The Federal Reserve is too focused on short-term results and may be considering the pursuit of flawed policies, said Allan Meltzer, a historian of the U.S. central bank.
“We don’t have a monetary problem, we have 1 trillion or more in excess reserves so it’s literally stupid to say we’re going to add another trillion to that,” Meltzer, a professor at Carnegie Mellon University in Pittsburgh, said today in an interview on Bloomberg Television’s “InBusiness With Margaret Brennan.”
“One of the major mistakes that the Fed makes all the time is too much concentration on the short-term,” said Meltzer, author of a history of the Fed. “Aiming at that is just a fool’s game.”

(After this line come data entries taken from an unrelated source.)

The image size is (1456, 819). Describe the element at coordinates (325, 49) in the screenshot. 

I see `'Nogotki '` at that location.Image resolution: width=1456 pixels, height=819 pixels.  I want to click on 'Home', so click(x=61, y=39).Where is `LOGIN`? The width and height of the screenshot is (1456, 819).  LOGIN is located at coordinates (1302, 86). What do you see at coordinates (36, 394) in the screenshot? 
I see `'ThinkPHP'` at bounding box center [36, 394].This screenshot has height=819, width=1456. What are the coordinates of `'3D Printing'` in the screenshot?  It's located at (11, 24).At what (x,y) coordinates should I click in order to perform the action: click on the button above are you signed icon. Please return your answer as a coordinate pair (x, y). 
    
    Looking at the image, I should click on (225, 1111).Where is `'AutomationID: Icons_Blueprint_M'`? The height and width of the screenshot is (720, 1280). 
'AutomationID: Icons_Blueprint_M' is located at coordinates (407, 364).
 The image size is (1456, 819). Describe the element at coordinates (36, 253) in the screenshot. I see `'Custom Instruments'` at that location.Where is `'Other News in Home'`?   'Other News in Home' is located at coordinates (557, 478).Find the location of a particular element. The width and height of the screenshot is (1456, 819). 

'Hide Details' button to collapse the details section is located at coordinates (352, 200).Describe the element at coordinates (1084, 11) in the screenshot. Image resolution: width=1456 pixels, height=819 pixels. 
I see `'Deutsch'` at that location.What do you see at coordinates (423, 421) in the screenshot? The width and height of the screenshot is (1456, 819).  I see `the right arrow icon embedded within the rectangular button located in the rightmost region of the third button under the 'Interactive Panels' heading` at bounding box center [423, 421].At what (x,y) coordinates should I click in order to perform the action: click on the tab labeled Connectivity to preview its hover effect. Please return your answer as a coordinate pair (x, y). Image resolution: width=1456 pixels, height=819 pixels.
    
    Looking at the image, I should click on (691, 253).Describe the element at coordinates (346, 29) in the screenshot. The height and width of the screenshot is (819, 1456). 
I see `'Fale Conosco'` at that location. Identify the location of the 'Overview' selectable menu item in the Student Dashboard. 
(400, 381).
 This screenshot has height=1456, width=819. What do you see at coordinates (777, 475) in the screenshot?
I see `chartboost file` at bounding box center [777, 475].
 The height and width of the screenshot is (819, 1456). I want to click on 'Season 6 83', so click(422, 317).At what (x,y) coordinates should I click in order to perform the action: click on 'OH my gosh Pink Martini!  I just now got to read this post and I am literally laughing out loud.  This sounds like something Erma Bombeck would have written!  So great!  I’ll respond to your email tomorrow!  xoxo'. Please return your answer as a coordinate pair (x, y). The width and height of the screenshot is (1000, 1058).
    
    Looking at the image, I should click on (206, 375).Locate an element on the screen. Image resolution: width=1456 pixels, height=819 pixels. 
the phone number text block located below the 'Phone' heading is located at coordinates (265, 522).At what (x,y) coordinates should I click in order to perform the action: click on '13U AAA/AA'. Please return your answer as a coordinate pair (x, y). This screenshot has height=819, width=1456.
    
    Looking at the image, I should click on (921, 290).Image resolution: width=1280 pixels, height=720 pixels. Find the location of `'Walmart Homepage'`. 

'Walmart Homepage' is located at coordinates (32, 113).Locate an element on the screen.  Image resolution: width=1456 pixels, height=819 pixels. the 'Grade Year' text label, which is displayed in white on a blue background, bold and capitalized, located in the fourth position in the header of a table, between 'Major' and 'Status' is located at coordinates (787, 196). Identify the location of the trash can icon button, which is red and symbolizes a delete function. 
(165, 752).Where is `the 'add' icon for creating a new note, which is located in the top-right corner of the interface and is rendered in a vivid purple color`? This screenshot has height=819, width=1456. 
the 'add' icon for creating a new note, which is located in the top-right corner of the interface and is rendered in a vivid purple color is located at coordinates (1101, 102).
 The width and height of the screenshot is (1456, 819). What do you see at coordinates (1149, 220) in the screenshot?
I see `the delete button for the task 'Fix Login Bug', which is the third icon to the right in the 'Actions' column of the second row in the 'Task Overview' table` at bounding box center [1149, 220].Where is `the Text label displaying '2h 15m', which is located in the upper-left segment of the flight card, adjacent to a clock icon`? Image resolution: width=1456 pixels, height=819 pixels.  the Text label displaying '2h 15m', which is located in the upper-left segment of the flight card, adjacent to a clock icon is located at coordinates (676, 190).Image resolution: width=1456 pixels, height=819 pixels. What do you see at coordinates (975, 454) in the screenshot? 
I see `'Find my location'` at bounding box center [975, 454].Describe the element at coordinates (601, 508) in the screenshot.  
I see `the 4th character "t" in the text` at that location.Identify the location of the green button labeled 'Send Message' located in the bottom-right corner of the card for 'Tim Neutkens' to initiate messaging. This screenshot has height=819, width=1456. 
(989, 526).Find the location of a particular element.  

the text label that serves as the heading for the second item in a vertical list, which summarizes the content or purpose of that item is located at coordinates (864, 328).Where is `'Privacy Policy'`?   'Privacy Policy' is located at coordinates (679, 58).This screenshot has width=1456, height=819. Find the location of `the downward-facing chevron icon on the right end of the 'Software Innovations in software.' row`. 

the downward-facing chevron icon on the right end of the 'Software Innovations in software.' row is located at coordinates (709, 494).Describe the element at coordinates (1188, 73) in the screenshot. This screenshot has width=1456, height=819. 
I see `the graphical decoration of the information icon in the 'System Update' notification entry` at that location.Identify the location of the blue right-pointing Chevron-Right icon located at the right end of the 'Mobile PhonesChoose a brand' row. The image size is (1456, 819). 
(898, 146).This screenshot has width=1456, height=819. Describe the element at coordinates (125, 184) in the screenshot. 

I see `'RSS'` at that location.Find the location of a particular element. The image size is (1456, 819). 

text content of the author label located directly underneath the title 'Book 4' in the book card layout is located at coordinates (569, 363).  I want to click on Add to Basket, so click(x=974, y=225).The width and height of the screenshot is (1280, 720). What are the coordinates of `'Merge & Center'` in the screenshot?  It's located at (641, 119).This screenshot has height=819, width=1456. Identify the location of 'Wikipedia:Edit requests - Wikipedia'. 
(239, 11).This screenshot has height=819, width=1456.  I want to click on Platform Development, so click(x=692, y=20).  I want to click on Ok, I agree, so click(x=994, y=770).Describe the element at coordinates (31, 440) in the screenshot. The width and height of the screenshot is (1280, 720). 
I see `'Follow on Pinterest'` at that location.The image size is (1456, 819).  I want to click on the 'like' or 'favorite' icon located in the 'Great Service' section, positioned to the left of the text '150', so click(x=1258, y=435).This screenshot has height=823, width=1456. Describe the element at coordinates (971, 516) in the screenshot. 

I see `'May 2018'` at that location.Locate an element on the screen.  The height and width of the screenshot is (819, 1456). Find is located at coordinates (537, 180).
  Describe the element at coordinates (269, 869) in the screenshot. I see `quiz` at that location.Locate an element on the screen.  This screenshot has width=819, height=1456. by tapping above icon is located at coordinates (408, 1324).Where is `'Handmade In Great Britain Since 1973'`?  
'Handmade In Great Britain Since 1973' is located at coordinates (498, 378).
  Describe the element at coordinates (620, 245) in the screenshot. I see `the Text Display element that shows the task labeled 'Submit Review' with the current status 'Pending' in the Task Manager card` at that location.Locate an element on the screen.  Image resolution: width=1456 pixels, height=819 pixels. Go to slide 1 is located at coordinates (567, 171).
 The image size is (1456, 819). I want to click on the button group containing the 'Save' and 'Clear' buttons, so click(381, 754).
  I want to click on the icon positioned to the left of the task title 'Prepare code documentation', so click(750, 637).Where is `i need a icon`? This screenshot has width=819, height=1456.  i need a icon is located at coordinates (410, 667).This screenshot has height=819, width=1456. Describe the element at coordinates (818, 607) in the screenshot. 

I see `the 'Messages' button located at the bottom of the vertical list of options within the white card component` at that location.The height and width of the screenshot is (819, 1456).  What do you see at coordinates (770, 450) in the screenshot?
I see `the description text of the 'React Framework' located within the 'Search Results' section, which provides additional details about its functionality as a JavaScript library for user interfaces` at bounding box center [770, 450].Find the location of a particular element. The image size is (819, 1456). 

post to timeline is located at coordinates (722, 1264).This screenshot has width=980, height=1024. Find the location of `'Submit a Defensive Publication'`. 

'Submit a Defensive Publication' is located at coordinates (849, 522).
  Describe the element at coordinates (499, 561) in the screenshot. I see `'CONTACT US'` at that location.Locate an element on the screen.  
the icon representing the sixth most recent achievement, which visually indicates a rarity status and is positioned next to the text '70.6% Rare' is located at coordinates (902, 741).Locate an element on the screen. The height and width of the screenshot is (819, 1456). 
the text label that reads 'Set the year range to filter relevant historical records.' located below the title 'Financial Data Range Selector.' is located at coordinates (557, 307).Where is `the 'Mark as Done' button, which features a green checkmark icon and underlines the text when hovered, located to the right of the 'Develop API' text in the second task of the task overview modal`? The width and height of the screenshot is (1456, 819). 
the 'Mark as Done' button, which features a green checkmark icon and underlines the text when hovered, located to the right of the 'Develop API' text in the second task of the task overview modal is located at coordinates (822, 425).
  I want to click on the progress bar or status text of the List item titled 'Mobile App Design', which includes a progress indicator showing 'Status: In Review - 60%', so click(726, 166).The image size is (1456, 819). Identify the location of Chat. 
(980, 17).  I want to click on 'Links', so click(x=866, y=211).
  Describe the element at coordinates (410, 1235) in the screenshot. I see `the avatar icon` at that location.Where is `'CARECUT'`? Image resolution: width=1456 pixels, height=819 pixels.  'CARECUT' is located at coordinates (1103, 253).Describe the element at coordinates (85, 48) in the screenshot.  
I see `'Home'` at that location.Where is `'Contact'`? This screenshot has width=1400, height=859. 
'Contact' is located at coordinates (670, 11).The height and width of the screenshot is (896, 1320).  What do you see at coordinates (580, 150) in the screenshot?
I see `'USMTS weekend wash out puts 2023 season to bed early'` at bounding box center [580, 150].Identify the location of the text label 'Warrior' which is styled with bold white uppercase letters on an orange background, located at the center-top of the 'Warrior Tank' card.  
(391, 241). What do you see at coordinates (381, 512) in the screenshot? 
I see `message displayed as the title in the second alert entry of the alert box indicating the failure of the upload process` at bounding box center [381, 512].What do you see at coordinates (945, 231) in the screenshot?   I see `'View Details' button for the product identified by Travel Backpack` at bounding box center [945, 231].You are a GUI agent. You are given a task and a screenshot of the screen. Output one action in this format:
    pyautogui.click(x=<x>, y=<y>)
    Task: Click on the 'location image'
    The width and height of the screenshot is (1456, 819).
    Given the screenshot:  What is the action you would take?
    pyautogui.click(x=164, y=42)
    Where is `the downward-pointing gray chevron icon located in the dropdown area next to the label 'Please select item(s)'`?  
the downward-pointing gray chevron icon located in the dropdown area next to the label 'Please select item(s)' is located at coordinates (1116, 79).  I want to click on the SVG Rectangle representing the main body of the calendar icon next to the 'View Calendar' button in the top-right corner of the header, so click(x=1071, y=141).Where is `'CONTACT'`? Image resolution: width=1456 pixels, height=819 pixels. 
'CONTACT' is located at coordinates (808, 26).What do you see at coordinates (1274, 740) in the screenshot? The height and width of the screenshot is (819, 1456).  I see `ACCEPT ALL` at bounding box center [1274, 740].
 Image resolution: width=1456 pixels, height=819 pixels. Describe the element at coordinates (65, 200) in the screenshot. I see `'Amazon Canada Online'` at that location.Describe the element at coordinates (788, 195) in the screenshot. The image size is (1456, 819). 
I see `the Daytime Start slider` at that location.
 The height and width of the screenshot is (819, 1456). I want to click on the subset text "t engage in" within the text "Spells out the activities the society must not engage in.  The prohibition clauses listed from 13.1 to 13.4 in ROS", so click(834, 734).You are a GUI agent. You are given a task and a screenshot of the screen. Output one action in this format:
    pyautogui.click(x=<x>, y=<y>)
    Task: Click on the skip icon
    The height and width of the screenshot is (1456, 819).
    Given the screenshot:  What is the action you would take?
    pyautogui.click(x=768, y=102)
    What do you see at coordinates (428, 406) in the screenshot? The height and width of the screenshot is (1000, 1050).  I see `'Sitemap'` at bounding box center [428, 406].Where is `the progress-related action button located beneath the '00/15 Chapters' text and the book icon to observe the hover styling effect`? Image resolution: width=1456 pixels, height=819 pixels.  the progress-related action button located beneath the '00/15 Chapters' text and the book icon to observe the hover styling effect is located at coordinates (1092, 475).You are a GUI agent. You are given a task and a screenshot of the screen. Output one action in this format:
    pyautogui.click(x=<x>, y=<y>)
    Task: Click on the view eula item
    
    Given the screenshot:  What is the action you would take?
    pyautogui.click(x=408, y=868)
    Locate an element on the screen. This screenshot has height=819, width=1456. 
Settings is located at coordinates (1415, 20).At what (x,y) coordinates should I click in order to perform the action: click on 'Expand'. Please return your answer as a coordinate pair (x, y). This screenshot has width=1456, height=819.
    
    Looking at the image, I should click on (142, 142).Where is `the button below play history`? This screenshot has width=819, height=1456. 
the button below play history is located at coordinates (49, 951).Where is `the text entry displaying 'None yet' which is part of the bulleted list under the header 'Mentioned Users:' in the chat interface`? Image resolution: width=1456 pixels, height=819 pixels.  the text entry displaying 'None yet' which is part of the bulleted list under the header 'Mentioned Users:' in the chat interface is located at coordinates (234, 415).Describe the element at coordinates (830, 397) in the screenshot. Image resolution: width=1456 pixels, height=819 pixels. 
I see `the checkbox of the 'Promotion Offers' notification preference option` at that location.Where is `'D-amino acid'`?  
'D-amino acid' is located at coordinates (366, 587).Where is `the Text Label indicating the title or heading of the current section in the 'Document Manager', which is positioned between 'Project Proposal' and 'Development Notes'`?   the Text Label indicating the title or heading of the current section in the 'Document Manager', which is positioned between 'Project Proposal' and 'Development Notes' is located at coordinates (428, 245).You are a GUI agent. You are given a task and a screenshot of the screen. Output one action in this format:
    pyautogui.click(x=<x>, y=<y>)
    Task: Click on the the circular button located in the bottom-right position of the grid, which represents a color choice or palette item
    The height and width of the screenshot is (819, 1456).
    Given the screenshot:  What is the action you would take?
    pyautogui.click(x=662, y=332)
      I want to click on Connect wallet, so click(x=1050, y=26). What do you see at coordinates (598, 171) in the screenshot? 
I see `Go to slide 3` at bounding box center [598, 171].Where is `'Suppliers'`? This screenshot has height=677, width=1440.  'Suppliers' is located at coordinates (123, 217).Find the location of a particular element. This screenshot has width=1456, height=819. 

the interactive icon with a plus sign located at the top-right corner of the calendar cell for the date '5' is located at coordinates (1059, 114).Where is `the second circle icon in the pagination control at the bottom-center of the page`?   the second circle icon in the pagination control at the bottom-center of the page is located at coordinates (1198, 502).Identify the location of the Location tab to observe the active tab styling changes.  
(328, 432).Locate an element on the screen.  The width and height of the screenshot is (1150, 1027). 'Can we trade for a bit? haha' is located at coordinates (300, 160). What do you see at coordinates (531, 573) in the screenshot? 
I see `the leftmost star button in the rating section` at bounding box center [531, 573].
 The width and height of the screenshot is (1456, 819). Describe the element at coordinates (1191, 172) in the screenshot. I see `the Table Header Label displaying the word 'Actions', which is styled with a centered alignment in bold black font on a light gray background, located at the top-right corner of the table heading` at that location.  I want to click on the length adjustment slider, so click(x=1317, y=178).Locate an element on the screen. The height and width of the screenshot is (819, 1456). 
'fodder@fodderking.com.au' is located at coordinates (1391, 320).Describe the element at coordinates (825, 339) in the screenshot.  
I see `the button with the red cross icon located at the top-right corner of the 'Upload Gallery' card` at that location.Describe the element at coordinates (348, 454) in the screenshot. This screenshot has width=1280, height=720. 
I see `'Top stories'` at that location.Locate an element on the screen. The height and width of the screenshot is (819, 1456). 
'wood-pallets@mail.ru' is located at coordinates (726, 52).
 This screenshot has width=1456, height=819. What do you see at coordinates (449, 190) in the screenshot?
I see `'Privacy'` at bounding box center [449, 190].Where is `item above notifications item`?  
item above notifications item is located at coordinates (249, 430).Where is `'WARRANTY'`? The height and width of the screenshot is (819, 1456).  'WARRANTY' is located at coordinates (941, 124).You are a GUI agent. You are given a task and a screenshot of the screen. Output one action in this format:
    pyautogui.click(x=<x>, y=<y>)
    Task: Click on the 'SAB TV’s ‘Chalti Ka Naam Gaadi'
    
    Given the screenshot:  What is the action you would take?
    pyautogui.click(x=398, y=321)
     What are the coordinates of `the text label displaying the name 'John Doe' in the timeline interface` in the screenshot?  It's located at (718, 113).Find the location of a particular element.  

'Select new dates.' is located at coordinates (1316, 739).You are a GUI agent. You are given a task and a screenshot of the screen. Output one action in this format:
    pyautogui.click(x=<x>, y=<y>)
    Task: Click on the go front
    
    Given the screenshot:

The FOMC started its one-day meeting around 8 a.m. today in Washington and is scheduled to release a policy statement at about 2:15 p.m. The meeting takes place a day after the National Bureau of Economic Research announced that the longest and deepest U.S. recession since the Great Depression ended in June 2009, lasting 18 months.
The Fed is considering further expanding its balance sheet from its current level of $2.3 trillion to invigorate a slowing recovery. The expanding balance sheet has left banks with over $1 trillion in excess reserves.
“You don’t have to be very smart or study economics to know you don’t need more excess reserves,” said Meltzer.